Jessica Tabinor news

University of Salford go-kart theft crowdfunding

The quick generosity of Morson International, Morson Projects and The University of Salford have saved the day for a group of school pupils following the theft of their self-built electric go-kart.

Within hours of a crowdfunding campaign being set up to raise £4k to buy back the kart kit, the Morson Group in collaboration with the Morson Maker Space at The University of Salford moved swiftly to donate the full amount so the team can get back on the race track. 

The Race Invaders Team at Fred Longworth High School in Tyldesley will now compete in the final test day on the 17th July at Three Sisters Racing Circuit against teams from Bolton, Wigan and Lancashire – but the school was burgled last Monday night with the thieves making off a self-build electric go-kart as well as tools and equipment.

The villains also attempted to torch the outhouse building where the kart was being stored causing a further £2000 worth of damage.

Dr Maria Stukoff Director of the Morson Maker Space said:

"We didn’t hesitate once we heard about the story and the crowdfunding campaign on JustGiving. As a University, we support many STEM-initiatives in our region, and more recently focusing on digital fabrication and the automotive industry. With our latest course in Automotive and Autonomous (Driverless) Vehicles Technology, along with our new Greenpower Electric Car Challenge programme - this is just an extension of students gaining those practical skills in this exciting sector.”

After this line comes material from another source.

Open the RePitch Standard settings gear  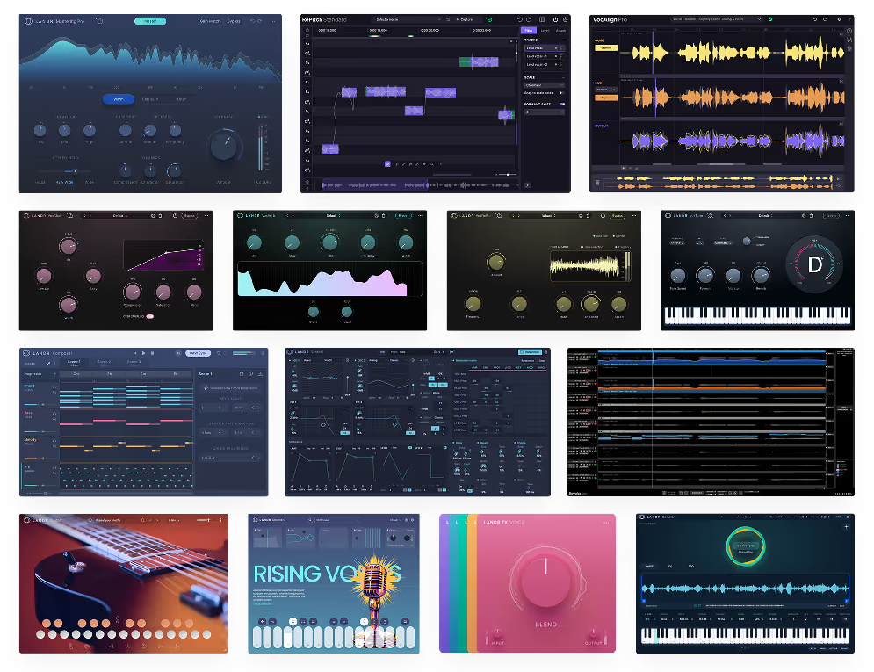567,19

Adrian Adair, Operations Director at Morson International added:

“We have several key engineering projects in the North West, not least HS2, and it’s critical that we work to bridge any skills gaps by attracting the best new talent in our region and for young bright minds to take up engineering skills and set them up for future careers right here in the North of England.”

Fred Longworth is one of several school teams taking part in the ProtoEV Electric Go-Kart Challenge, the first school’s competition where pupils learn how to convert petrol go-karts into fully electric racing machines and compete against other teams to see which is the fastest. The challenge also involved the students learning how to design and digitally manufacture parts using 3D printing.

The ProtoEV Challenge is the brainchild of The Blair Project, a disruptive social enterprise specialising in tech education for schools, in partnership with Blackburn College’s Regional Automotive Technology Hub.

The organisation was set up by 22-year-old CEO Nile Henry and award-winning entrepreneur Dr Marilyn Comrie OBE to equip young people with the latest STEM and digital skills using the power of motorsport.

“We got the phone call from the Morson Maker Space less than three hours after we started crowdfunding and were just bowled over and moved by Morson’s generosity and The University of Salford’s engagement. The Race Invaders were left shocked and gutted after the theft of their kart. But the smiles are now back on their faces. It’s fantastic to see so much good come from something bad”.

He added, 

“We now want to keep the momentum going and have decided to raise a further £4k so we can develop the ProtoEV concept and roll it out as a Greater Manchester-wide competition for schools and colleges in September 2018.”

As an added bonus the Race Invaders team has been invited to visit the Morson Maker Space, which is equipped with high-tech laser cutters, 3D printers and computer-design facilities, and is billed as a ‘factory-floor’ for businesses, researchers and students to work together on digital fabrication techniques and processes.